TASK INSTRUCTIONS
Return a copy of every line in the data below that contains "pixels".

Data extracted from a collection
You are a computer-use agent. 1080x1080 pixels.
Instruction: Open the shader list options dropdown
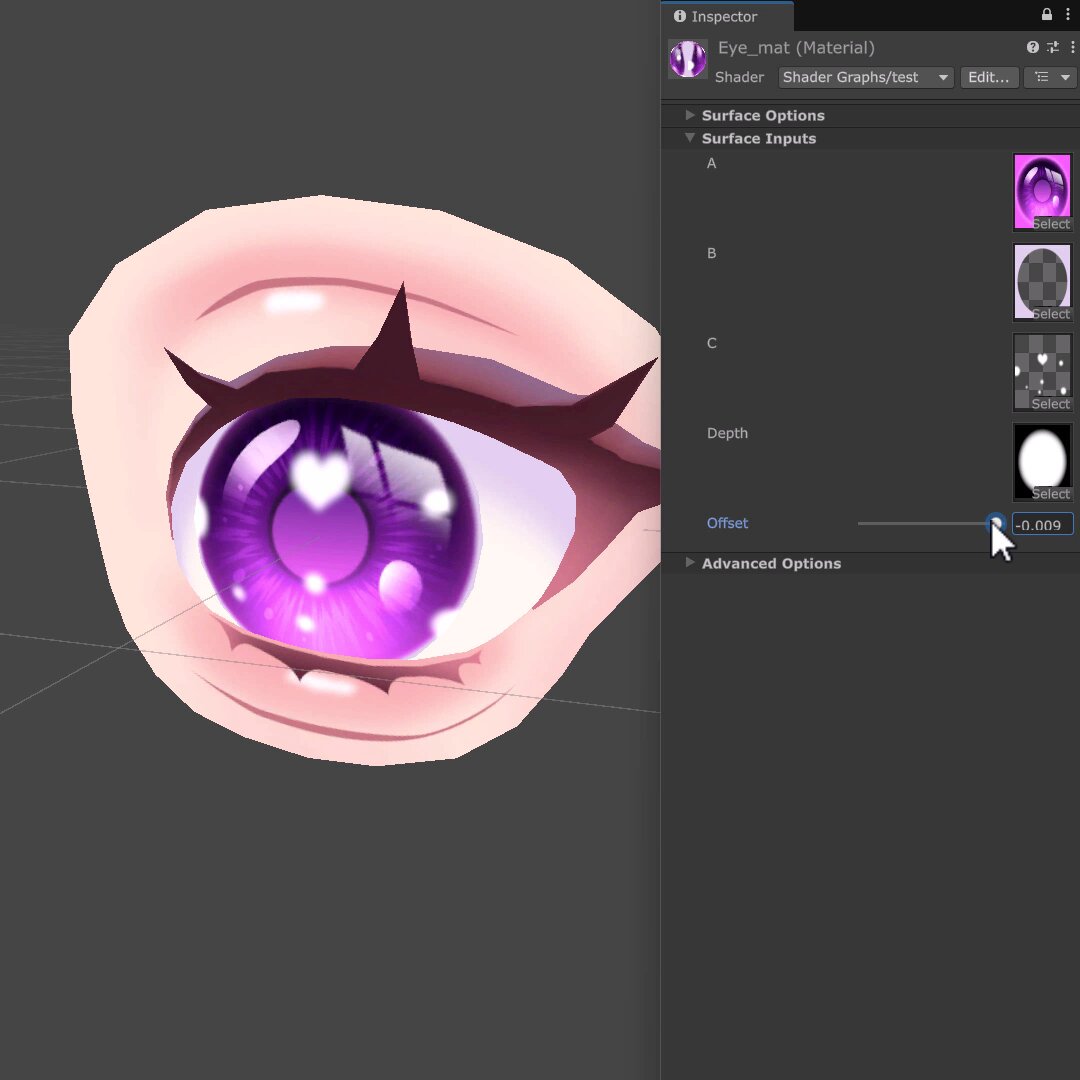(1052, 77)
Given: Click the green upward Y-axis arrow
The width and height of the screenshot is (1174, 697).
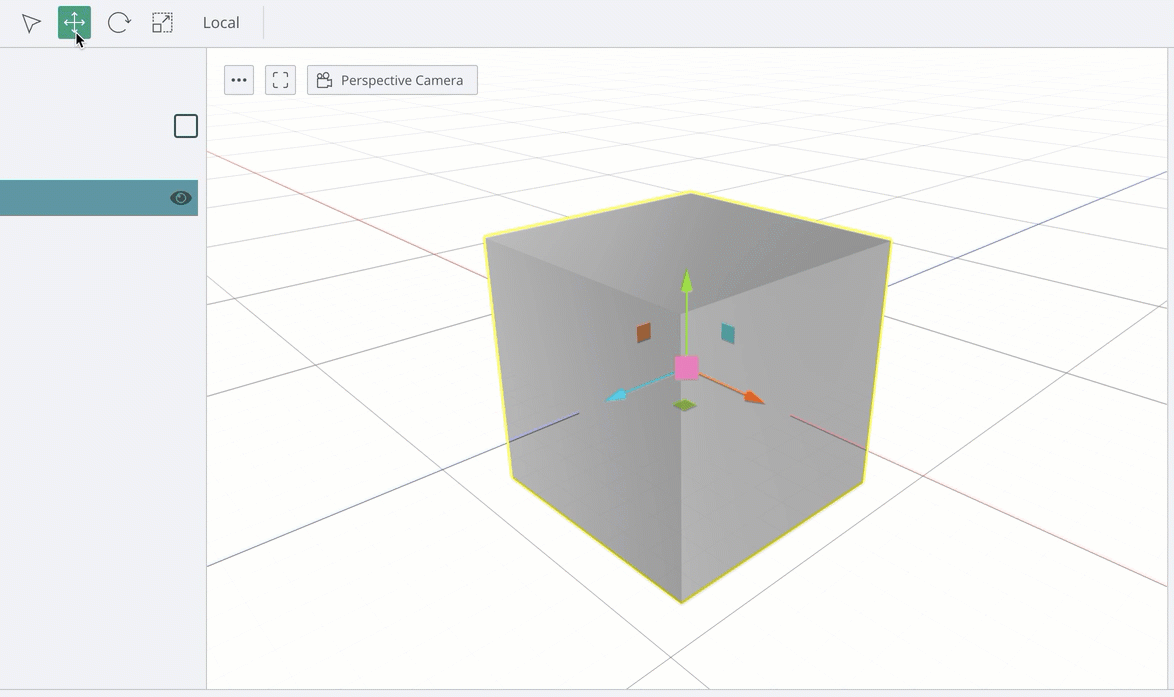Looking at the screenshot, I should [x=687, y=281].
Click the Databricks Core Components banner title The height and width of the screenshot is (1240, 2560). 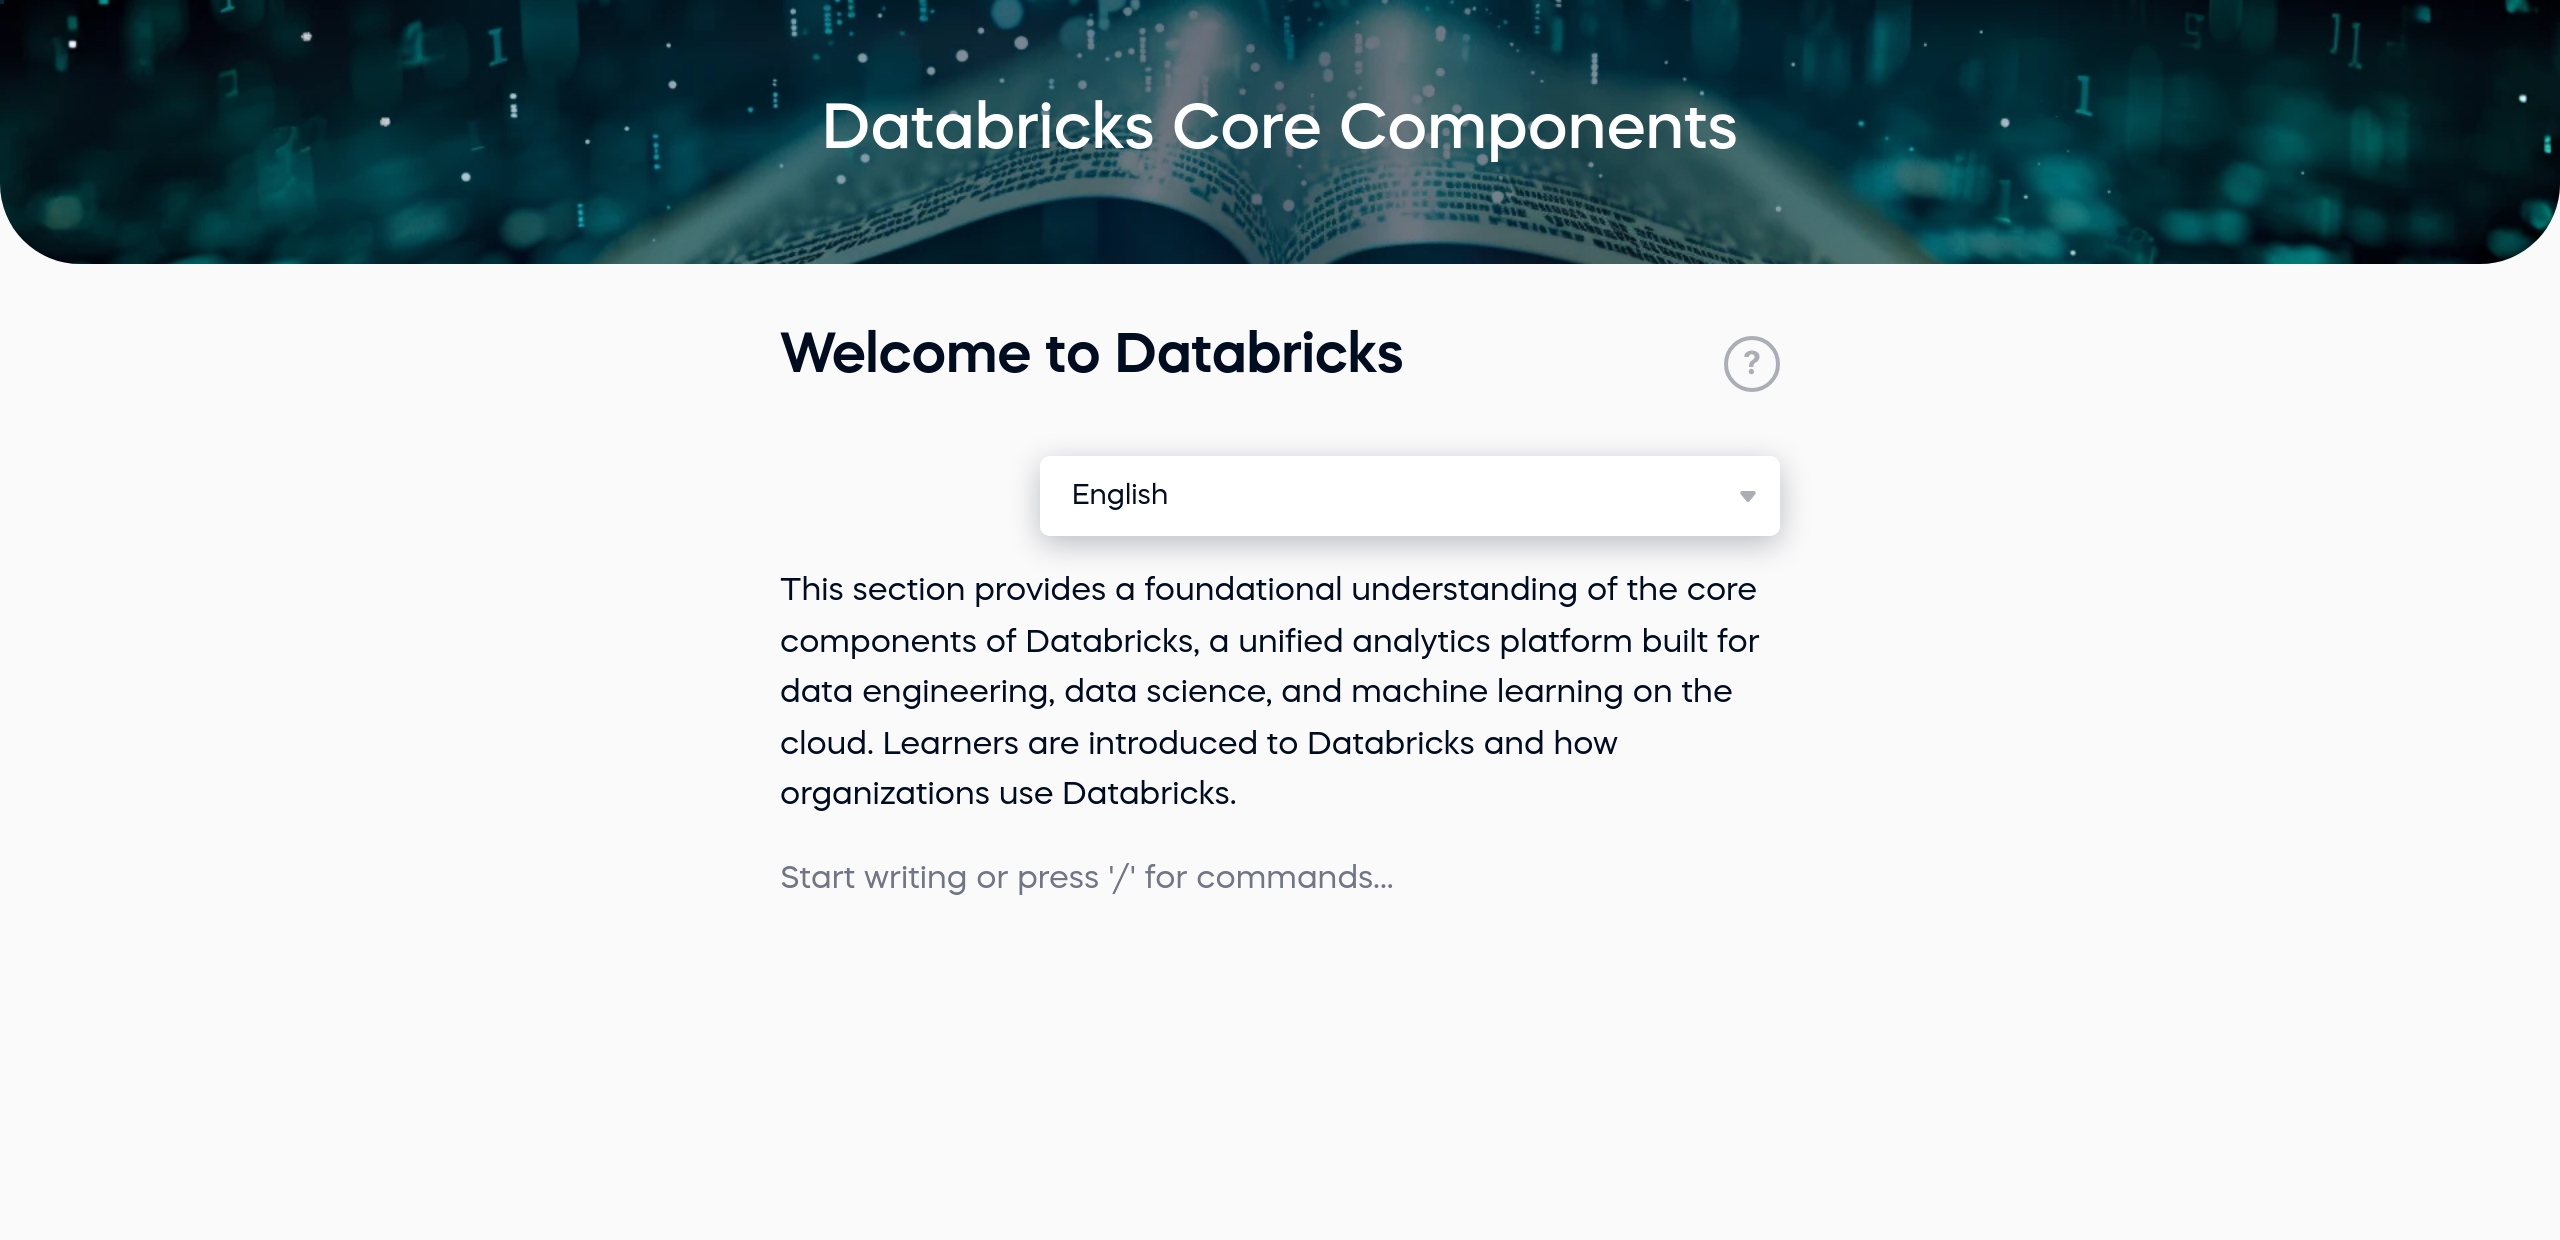pos(1279,127)
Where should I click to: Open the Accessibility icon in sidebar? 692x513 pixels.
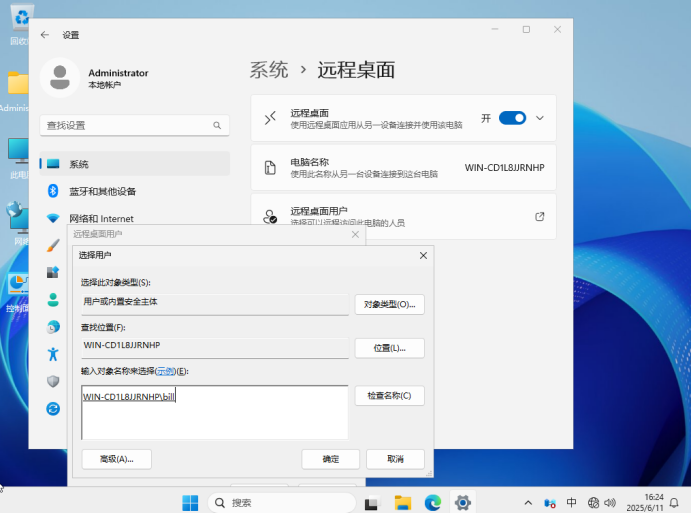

RESPONSE TO THIS TASK
You are a computer-use agent. 1080x1080 pixels.
Where should I click to: Open the Accessibility icon in sidebar? 692x513 pixels.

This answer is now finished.